Making the leap to true population health management is turning out to be a herculean task for healthcare providers of all types. Healthcare leaders from various sectors of the industry described their trajectories to Editor-in-Chief Mark Hagland in interviews conducted for the May/June cover story of Healthcare Informatics.
Among the numerous nationally respected leaders Hagland interviewed for that cover story was Donald W. Fisher, Ph.D., president and CEO of the Alexandria, Va.-based American Medical Group Association (AMGA). Fisher and his colleagues are putting the vast bulk of their efforts into helping prepare physician group leaders for the transition to population health-driven care delivery and value-based payment. “We’re not quite there yet, and as we change to a new reimbursement system, even the large, sophisticated medical groups are going to need a few years to make the transition,” Fisher says. “You’ve got to put the infrastructure in place, and the large integrated health systems have been putting those elements in place—EHRs [electronic health records], alert systems, analytics systems, data warehouses—and some have teams of people mining the data to assess patient status.”
Below are excerpts from Hagland’s extended interview with Dr. Fisher.
Looking at the transition to population health-driven value-based payment, what kind of timeframe are we talking about for a transition these days?
We’re not quite there yet, but as we change to a new reimbursement system, even the large, sophisticated medical groups are going to need a few years to make the transition.
Where do you see the main gaps right now in terms of processes and other elements?

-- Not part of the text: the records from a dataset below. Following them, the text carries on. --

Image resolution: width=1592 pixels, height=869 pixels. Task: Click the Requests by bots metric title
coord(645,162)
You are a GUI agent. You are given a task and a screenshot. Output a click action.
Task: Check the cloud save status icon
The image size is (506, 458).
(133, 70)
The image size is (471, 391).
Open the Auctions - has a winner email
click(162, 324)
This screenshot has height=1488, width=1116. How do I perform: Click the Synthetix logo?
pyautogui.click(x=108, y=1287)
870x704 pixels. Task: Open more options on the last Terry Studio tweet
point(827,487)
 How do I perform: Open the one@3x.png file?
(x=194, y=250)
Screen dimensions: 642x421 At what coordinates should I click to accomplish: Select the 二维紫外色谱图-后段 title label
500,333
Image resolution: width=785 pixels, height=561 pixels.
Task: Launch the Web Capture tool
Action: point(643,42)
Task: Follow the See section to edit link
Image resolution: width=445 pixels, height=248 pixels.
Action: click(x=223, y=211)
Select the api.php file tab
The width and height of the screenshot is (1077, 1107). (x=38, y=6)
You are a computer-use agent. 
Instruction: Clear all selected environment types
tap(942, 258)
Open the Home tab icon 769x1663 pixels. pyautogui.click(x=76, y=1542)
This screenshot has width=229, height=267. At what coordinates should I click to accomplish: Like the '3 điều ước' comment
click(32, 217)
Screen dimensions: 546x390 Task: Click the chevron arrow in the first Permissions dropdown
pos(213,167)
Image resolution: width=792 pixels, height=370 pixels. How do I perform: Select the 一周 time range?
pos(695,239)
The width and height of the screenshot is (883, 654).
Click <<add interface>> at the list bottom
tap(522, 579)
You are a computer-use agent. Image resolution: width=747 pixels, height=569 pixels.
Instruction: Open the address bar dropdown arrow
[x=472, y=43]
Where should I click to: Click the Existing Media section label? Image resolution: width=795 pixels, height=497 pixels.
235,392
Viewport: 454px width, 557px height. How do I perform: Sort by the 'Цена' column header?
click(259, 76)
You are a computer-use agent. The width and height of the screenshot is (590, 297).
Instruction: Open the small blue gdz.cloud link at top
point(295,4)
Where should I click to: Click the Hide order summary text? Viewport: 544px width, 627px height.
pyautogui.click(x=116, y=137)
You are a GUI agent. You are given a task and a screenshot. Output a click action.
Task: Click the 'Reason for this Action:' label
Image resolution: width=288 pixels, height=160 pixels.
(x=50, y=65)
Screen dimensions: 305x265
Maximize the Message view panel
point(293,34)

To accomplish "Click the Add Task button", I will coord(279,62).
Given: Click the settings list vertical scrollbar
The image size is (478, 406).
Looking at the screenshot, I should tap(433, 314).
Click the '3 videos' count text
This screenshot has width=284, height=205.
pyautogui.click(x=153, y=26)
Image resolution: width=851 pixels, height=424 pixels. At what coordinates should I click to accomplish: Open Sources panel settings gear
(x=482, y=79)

Some medical groups still have gaps in their primary care base; and if you’re going to do population health, you need a very good primary care base. So some are still struggling in that area. And then there is the cultural piece, which encompasses reimbursement-related goals related to this. You can try to change your culture, but if you’re still being paid FFS and still mostly paying your doctors FFS, you need to change that, and that is something they’re trying to get over pretty quickly.
What are the most advanced things that AMGA member groups are doing right now?
There are several, in different areas. Many of our member groups are attaching themselves to very large data sets. My members are using what used to be Humedica, and that was acquired by Optum, and it’s housed within the Optum Analytics shop, and it’s called Optum One. They’re using this large database to measure themselves across physicians and across sites and even comparing themselves with other medical groups across the country. And since Optum has taken over the Humedica database, they’re actually adjudicating claims, and are able to compare claims data. Second, the groups are using a couple of tools Optum has built to do predictive analytics—and they’re in four areas now—diabetes, congestive heart failure [CHF], asthma, and COPD [chronic obstructive pulmonary disease]—and what they’re doing is that they’re infusing the data, and looking at predictive analytics.
And the predictive analytics model will tell them, particularly for CHF, which patients are most likely to be hospitalized within six months. And that’s a great window of time, because they can figure out how to avert hospitalization. Aurora actually reduced admissions by over 60 percent in the third quarter of last year. That’s the first admission. And if you ask a cardiologist, they’ll say you’ve got to prevent the first admission, because it’s a downward spiral after that. And you can’t do that with claims; but with a sophisticated data warehouse that combines the clinical and claims data, you can predict. And actually, with this predictive analytics tool, you’re predicting CHF admission before the first claim. And they’re reaching out to these patients and making sure they don’t get admitted.
The thing is that you have to go beyond the data; you have to reengineer the care process. The way it is today, it’s a reactive kind of care process. If you’re using predictive analytics and data sets, you’ve got to be proactive, and reach out to patients in advance. And that requires different skill sets, different providers; it’s a very, very big job to work with these data sets and predictive analytics, but it can make a very big difference in patients’ lives; patients are just doing so much better as a result.
Are doctors understanding that things are changing, and are they moving forward into change?
Yes, they are. But even though change is coming, no one can tell you exactly how and when. We don’t know what percentage of our revenue will be FFS, will be modified risk, will be full-risk? So that’s a challenge. You don’t want to get there too fast, because you can sort of shoot yourself in the head a bit, and that can be a big challenge, if you get ahead of yourself reimbursement-wise. And I don’t agree with the idea that physicians don’t like change; they do, if it’s warranted, and they can get to it. But the perverse incentives, the fact that you still get paid more under FFS for doing more, that is completely at odds with value-based healthcare.
And not so much in our membership, but out in the country as a whole, many still haven’t invested in electronic health records yet.